Reescreva como lista numerada as linhas que vão do começo dos itens até a linha que contém "park-systems-logo: Park SYSTEMS is", as duas inclusas, pulando as linhas em branco e deixando as imagens de fora.

┌──

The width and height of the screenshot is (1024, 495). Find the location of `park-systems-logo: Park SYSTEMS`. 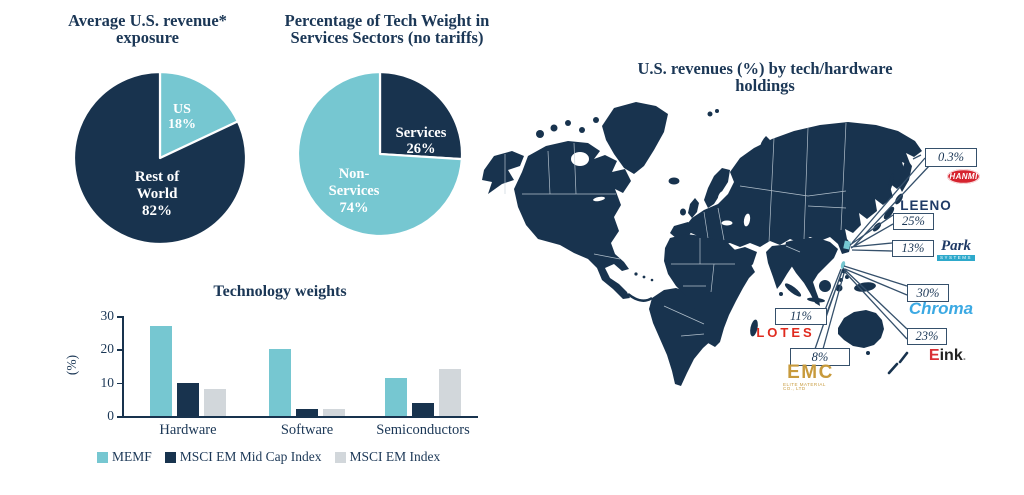

park-systems-logo: Park SYSTEMS is located at coordinates (956, 250).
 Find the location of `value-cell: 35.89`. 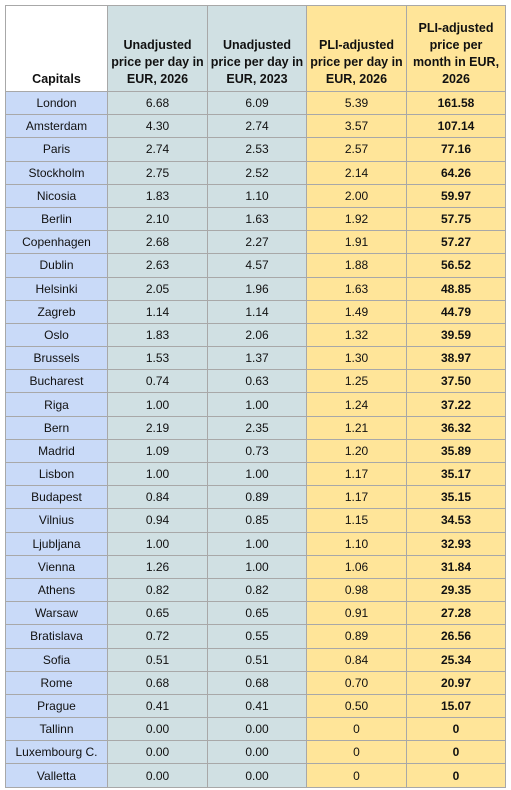

value-cell: 35.89 is located at coordinates (456, 451).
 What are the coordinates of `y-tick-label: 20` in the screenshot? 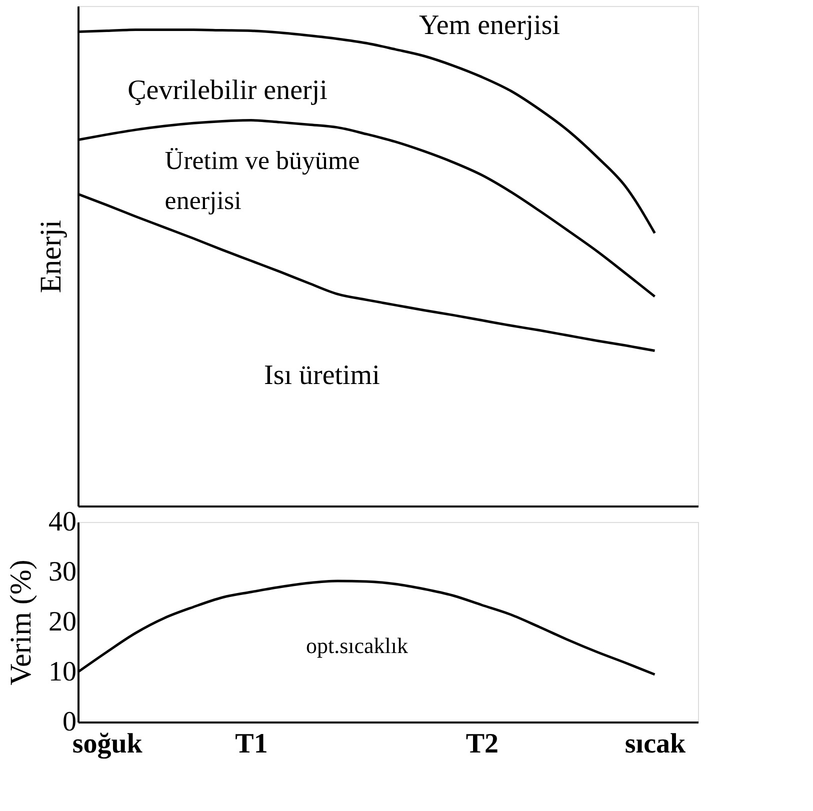 It's located at (62, 622).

└──

- [RESPOSTA]
1. The width and height of the screenshot is (1024, 495). Find the location of `park-systems-logo: Park SYSTEMS`. 
2. park-systems-logo: Park SYSTEMS is located at coordinates (956, 250).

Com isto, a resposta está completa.